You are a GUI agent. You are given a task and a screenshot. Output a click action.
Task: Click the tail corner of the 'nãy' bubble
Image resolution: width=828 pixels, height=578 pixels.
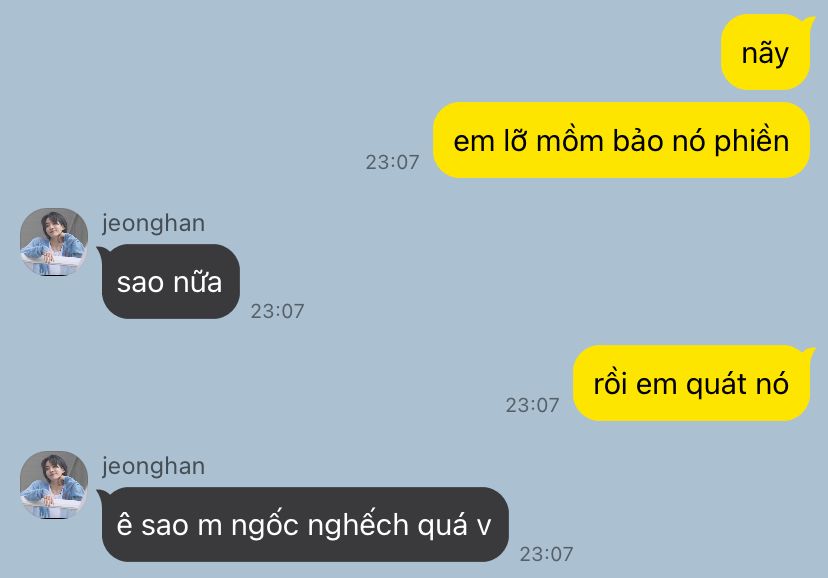click(807, 22)

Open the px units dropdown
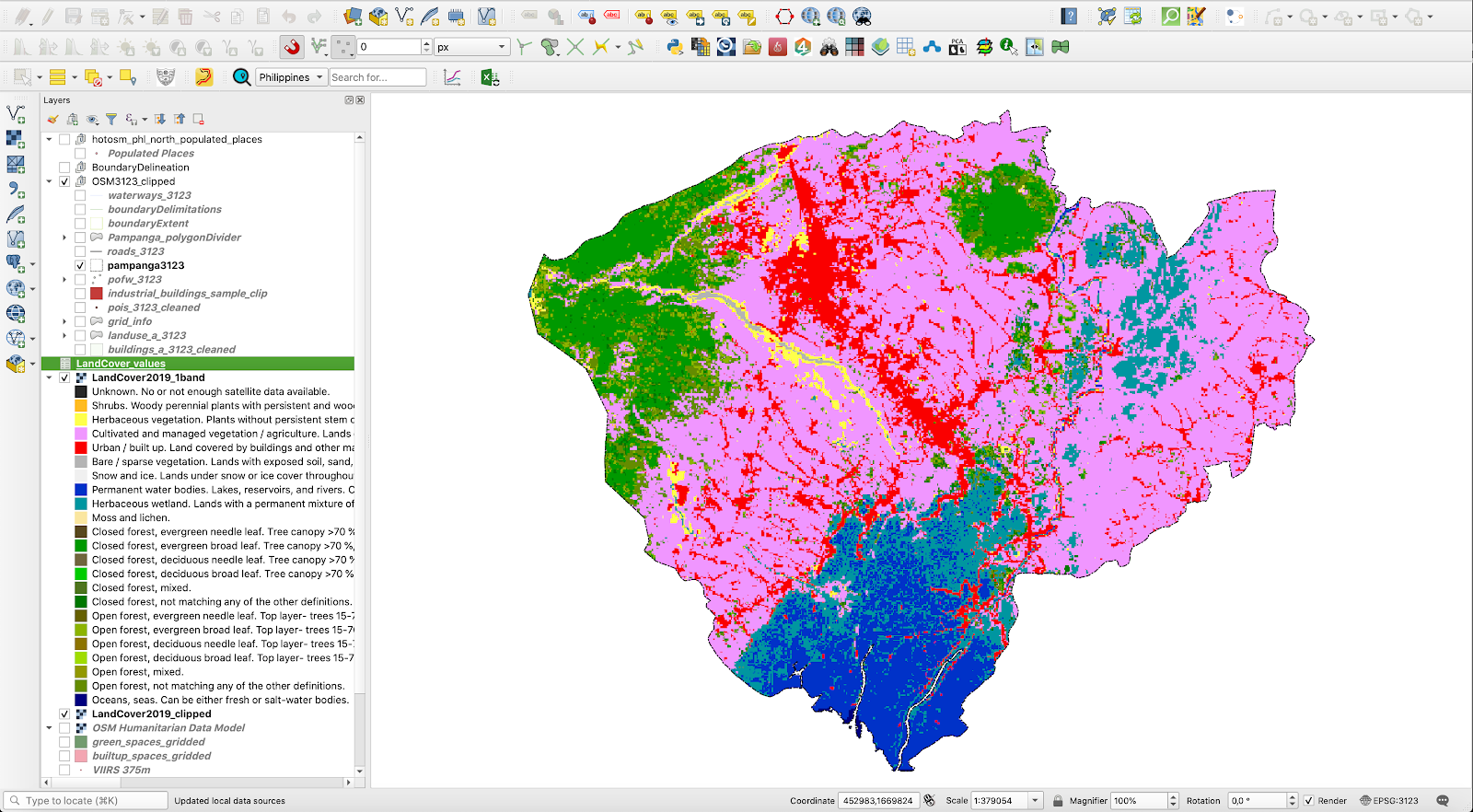[x=472, y=47]
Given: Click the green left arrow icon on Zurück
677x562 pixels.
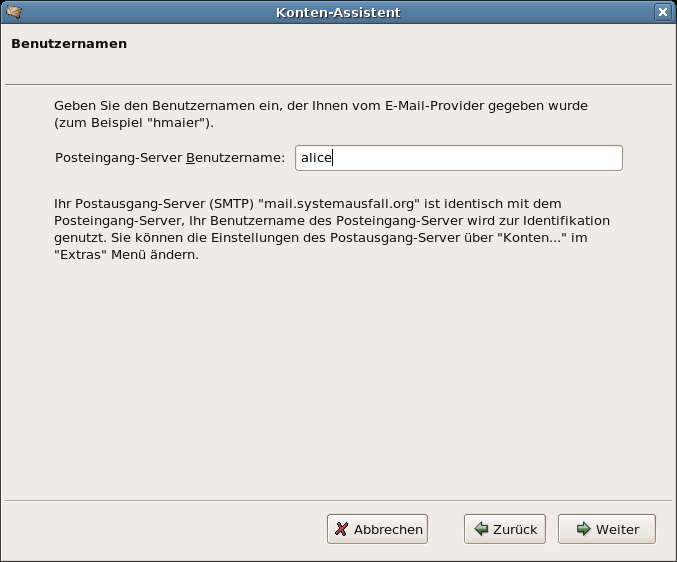Looking at the screenshot, I should coord(481,529).
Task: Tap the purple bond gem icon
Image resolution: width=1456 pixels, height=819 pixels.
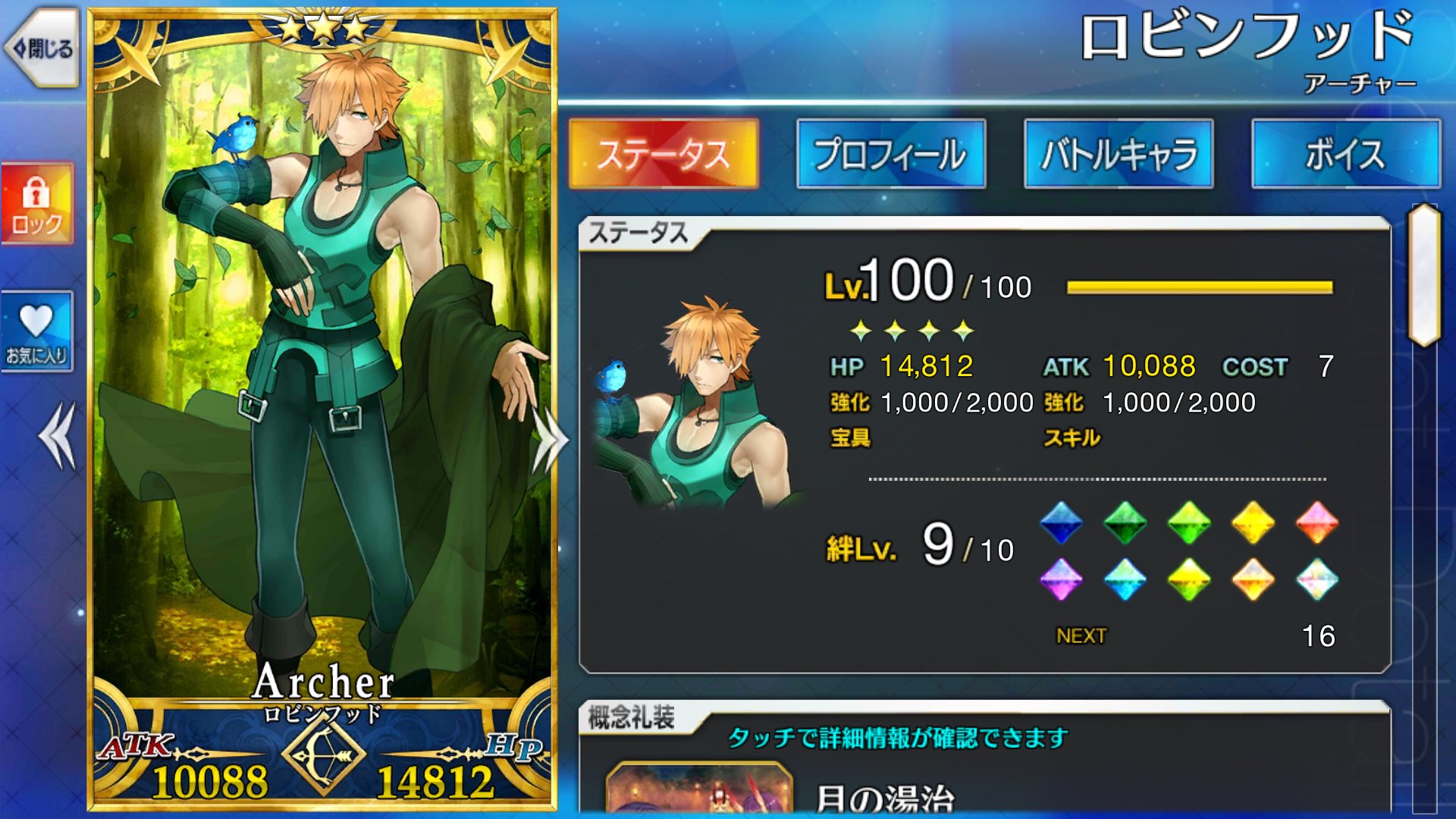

==============================

> _WHAT NEEDS TO BE DONE_
Wherever the string "icon" appears in the data above, copy the line it sits in.

> _EXERCISE RESULT_
Given: Click the green left arrow icon on Zurück
Task: Tap the purple bond gem icon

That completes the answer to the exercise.